Task → For this exercise, reproduce only the lines from the one holding "Click the SEO column header" through the final line of the data below, exactly, and omit pictures.

Stored items →
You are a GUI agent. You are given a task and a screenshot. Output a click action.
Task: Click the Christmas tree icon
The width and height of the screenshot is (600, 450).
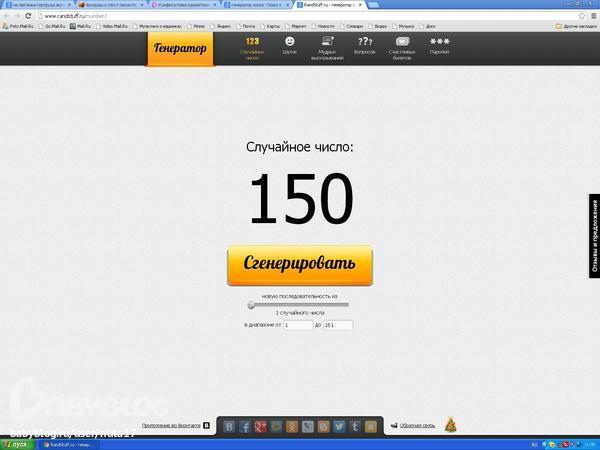tap(450, 425)
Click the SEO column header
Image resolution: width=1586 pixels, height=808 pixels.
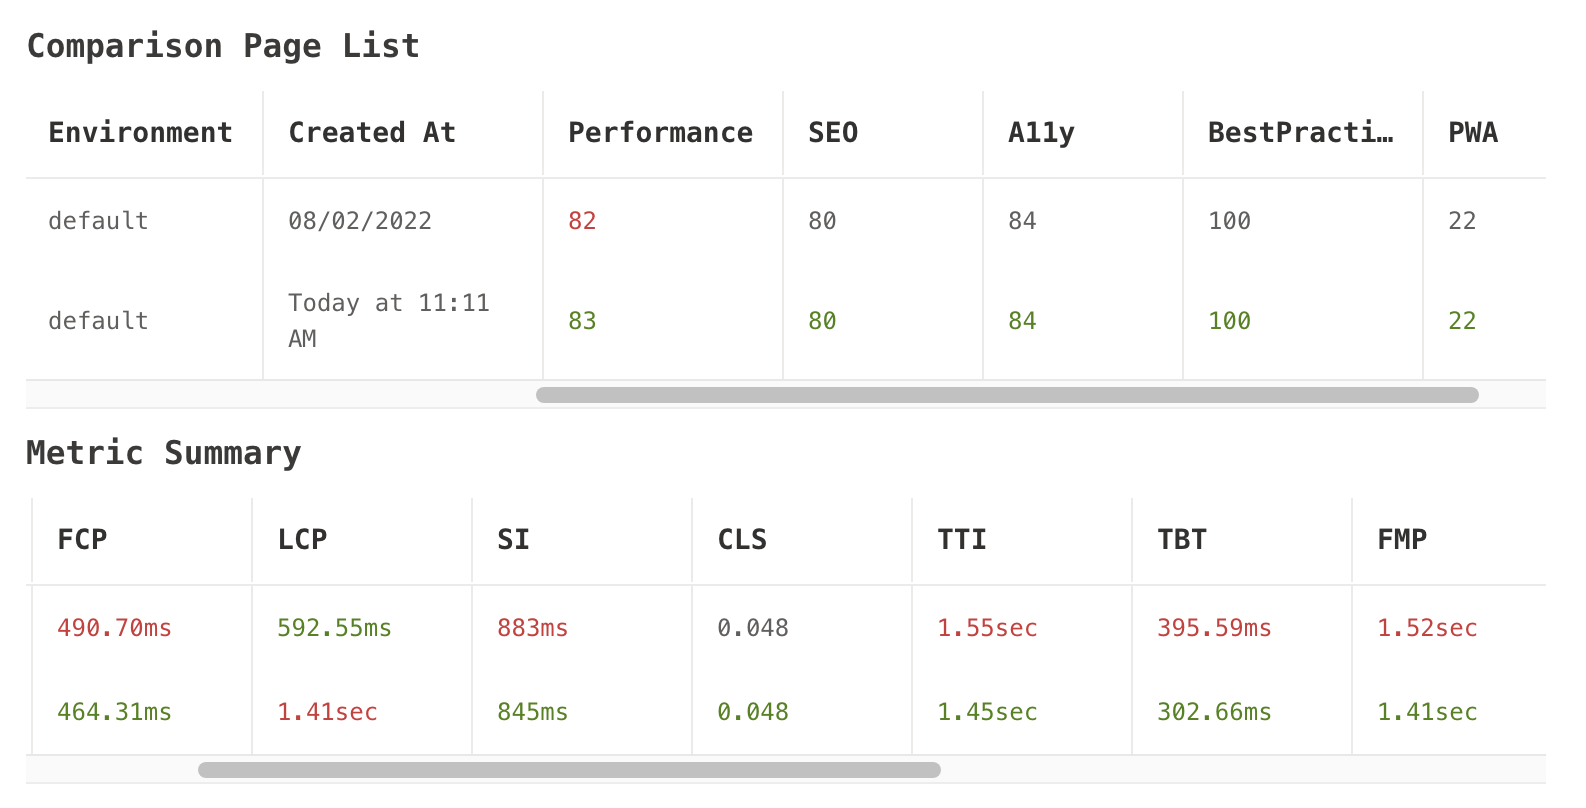(x=833, y=133)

Solved problem →
Click the SEO column header
Image resolution: width=1586 pixels, height=808 pixels.
(x=833, y=133)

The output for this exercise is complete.